**REQUIRED TASKS**
1: Swap "Output" for "Give" in the listing, starting at the line that contains "hope (183, 1113)" and ending at the line that contains "Total (976, 539)". Return only those lines, with nothing else changed.
2: Pick up the pull request thread on the JDBC, Elasticsearch and HBase sink flush defaults where it stops, and write what comes next.
## start PASSAGE SHOWN
[FLINK-16497][FLINK-16496][FLINK-16495][connectors] Improve default flush strategy for JDBC/Elasticsearch/HBase sink for better out-of-box #12536

wuchong · 2020-06-09T02:59:41Z

What is the purpose of the change

As discussed in the JIRA issue (mainly in FLINK-16497), the current flush behavior is depending on a large buffer size, but no flush interval which lead to no outputs.

Brief change log

JDBC:

sink.buffer-flush.max-rows = 100  // previous: 5000
sink.buffer-flush.interval = 1s // previous: disabled

HBase:

sink.buffer-flush.max-size = 2mb // previous: 2mb
sink.buffer-flush.max-rows = 1000 // previous: disabled
sink.buffer-flush.interval = 1s // previous: disabled

Elasticsearch:

sink.bulk-flush.max-actions = 1000 // previous: 1000
sink.bulk-flush.max-size = 2mb // previous: 5mb
sink.bulk-flush.interval = 1s // previous: disabled

All the options can be disabled by setting to 0.

Does this pull request potentially affect one of the following parts:

Dependencies (does it add or upgrade a dependency): (yes / no)
The public API, i.e., is any changed class annotated with @Public(Evolving): (yes / no)
The serializers: (yes / no / don't know)
The runtime per-record code paths (performance sensitive): (yes / no / don't know)
Anything that affects deployment or recovery: JobManager (and its components), Checkpointing, Yarn/Mesos, ZooKeeper: (yes / no / don't know)
The S3 file system connector: (yes / no / don't know)

Documentation

Does this pull request introduce a new feature? (yes / no)
If yes, how is the feature documented? (not applicable / docs / JavaDocs / not documented)

wuchong · 2020-06-09T03:00:22Z

cc @dawidwys for the Elasticsearch part.

flinkbot · 2020-06-09T03:03:05Z

Thanks a lot for your contribution to the Apache Flink project. I'm the @flinkbot. I help the community
to review your pull request. We will use this comment to track the progress of the review.
## end PASSAGE SHOWN
## start EXERCISE DATA
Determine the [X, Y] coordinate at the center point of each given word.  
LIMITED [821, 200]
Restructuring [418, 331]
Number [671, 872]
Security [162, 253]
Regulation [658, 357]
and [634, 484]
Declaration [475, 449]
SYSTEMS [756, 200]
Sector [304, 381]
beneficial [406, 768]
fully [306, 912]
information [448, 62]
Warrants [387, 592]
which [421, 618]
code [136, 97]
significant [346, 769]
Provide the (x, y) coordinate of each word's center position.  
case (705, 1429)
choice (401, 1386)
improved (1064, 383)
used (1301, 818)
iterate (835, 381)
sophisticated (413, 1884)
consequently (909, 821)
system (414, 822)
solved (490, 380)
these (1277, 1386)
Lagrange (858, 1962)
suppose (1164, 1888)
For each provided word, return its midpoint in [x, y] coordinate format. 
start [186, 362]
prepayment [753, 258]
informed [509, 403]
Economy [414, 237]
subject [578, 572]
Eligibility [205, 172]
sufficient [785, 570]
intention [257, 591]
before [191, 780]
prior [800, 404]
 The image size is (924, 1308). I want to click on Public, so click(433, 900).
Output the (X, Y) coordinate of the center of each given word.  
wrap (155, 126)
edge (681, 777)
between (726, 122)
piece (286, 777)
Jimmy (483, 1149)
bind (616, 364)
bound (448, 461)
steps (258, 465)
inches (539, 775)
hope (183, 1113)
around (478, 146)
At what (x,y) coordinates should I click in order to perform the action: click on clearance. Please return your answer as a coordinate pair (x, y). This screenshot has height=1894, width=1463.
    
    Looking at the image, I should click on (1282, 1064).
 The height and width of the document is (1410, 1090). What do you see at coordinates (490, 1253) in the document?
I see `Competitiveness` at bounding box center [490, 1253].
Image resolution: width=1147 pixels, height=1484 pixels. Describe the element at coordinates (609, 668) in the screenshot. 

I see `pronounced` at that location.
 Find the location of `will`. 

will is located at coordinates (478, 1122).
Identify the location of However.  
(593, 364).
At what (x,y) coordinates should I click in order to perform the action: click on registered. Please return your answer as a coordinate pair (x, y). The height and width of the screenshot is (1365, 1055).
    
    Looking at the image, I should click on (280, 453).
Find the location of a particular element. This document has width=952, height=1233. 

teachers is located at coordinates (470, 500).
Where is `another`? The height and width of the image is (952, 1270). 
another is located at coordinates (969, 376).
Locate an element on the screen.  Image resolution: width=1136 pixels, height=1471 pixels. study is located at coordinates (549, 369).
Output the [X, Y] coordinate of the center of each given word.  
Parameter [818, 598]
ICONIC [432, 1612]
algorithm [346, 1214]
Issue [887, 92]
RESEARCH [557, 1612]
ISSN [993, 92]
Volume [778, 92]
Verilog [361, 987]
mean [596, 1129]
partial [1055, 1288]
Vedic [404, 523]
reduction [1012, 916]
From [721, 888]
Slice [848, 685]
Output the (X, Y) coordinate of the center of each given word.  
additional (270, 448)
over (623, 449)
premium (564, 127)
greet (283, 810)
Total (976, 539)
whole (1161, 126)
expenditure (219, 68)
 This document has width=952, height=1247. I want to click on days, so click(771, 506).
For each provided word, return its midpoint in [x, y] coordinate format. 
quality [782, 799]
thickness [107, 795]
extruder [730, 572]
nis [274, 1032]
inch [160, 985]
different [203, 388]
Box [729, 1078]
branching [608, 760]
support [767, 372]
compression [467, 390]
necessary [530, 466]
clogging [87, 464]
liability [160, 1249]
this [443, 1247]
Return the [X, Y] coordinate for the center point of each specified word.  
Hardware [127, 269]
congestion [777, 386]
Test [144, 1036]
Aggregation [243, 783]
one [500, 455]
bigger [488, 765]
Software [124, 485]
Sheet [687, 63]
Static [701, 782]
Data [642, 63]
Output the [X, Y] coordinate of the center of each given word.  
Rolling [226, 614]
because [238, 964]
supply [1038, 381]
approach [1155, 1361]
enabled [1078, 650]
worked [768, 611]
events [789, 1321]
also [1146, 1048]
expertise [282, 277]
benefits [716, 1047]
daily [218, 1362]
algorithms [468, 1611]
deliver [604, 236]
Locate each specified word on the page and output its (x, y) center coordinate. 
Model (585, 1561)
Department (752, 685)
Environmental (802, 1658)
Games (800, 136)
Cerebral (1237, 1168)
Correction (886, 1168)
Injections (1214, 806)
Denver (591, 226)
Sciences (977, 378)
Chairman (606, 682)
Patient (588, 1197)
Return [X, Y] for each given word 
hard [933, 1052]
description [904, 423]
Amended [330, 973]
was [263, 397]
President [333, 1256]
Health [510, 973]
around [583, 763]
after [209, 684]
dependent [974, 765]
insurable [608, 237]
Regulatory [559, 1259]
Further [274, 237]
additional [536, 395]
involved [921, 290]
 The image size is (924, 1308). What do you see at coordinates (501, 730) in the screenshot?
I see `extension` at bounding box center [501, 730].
## end EXERCISE DATA
**TASK-BY-TASK ANSWERS**
1:
hope (183, 1113)
around (478, 146)
At what (x,y) coordinates should I click in order to perform the action: click on clearance. Please return your answer as a coordinate pair (x, y). This screenshot has height=1894, width=1463.
    
    Looking at the image, I should click on (1282, 1064).
 The height and width of the document is (1410, 1090). What do you see at coordinates (490, 1253) in the document?
I see `Competitiveness` at bounding box center [490, 1253].
Image resolution: width=1147 pixels, height=1484 pixels. Describe the element at coordinates (609, 668) in the screenshot. 

I see `pronounced` at that location.
 Find the location of `will`. 

will is located at coordinates (478, 1122).
Identify the location of However.  
(593, 364).
At what (x,y) coordinates should I click in order to perform the action: click on registered. Please return your answer as a coordinate pair (x, y). The height and width of the screenshot is (1365, 1055).
    
    Looking at the image, I should click on (280, 453).
Find the location of a particular element. This document has width=952, height=1233. 

teachers is located at coordinates (470, 500).
Where is `another`? The height and width of the image is (952, 1270). 
another is located at coordinates (969, 376).
Locate an element on the screen.  Image resolution: width=1136 pixels, height=1471 pixels. study is located at coordinates (549, 369).
Give the [X, Y] coordinate of the center of each given word.  
Parameter [818, 598]
ICONIC [432, 1612]
algorithm [346, 1214]
Issue [887, 92]
RESEARCH [557, 1612]
ISSN [993, 92]
Volume [778, 92]
Verilog [361, 987]
mean [596, 1129]
partial [1055, 1288]
Vedic [404, 523]
reduction [1012, 916]
From [721, 888]
Slice [848, 685]
Give the (X, Y) coordinate of the center of each given word.  
additional (270, 448)
over (623, 449)
premium (564, 127)
greet (283, 810)
Total (976, 539)

2:
Automated Checks

Last check on commit 64dd9b7 (Tue Jun 09 03:03:05 UTC 2020)

✅no warnings

_{Mention the bot in a comment to re-run the automated checks.}

Review Progress

❓ 1. The [description] looks good.
❓ 2. There is [consensus] that the contribution should go into to Flink.
❓ 3. Needs [attention] from.
❓ 4. The change fits into the overall [architecture].
❓ 5. Overall code [quality] is good.

Please see the Pull Request Review Guide for a full explanation of the review process.

The Bot is tracking the review progress through labels. Labels are applied according to the order of the review items. For consensus, approval by a Flink committer of PMC member is required

Bot commands

The @flinkbot bot supports the following commands:

@flinkbot approve description to approve one or more aspects (aspects: description, consensus, architecture and quality)
@flinkbot approve all to approve all aspects
@flinkbot approve-until architecture to approve everything until architecture
@flinkbot attention @username1 [@username2 ..] to require somebody's attention
@flinkbot disapprove architecture to remove an approval you gave earlier

flinkbot · 2020-06-09T03:13:29Z

CI report:

4ea8c9c Azure: FAILURE
8555e43 Azure: PENDING

Bot commands

The @flinkbot bot supports the following commands:

@flinkbot run travis re-run the last Travis build
@flinkbot run azure re-run the last Azure build

dawidwys

I reviewed the ES part.

dawidwys · 2020-06-09T06:06:21Z

...ava/org/apache/flink/streaming/connectors/elasticsearch/table/Elasticsearch6DynamicSink.java

-			config.getBulkFlushMaxSize().ifPresent(builder::setBulkFlushMaxSizeMb);
-			config.getBulkFlushInterval().ifPresent(builder::setBulkFlushInterval);
+			builder.setBulkFlushMaxActions(config.getBulkFlushMaxActions());
+			builder.setBulkFlushMaxSizeMb((int) (config.getBulkFlushMaxByteSize() >> 20));


I wanted to have any formatting/transformation in one place in the ElasticsearchOptions. Can we return Mb from config.getBulkFlushMaxByteSize?

I though about this, however, I think we should validate the value is in MB granularity. If we remove the remainder, it will be harder to check it.

Then return the MemorySize instead? Without copying the shifting logic which is implemented inside of the MemorySize.

But we have to move the -1 logic out of it then.

right, let's leave it as it is then.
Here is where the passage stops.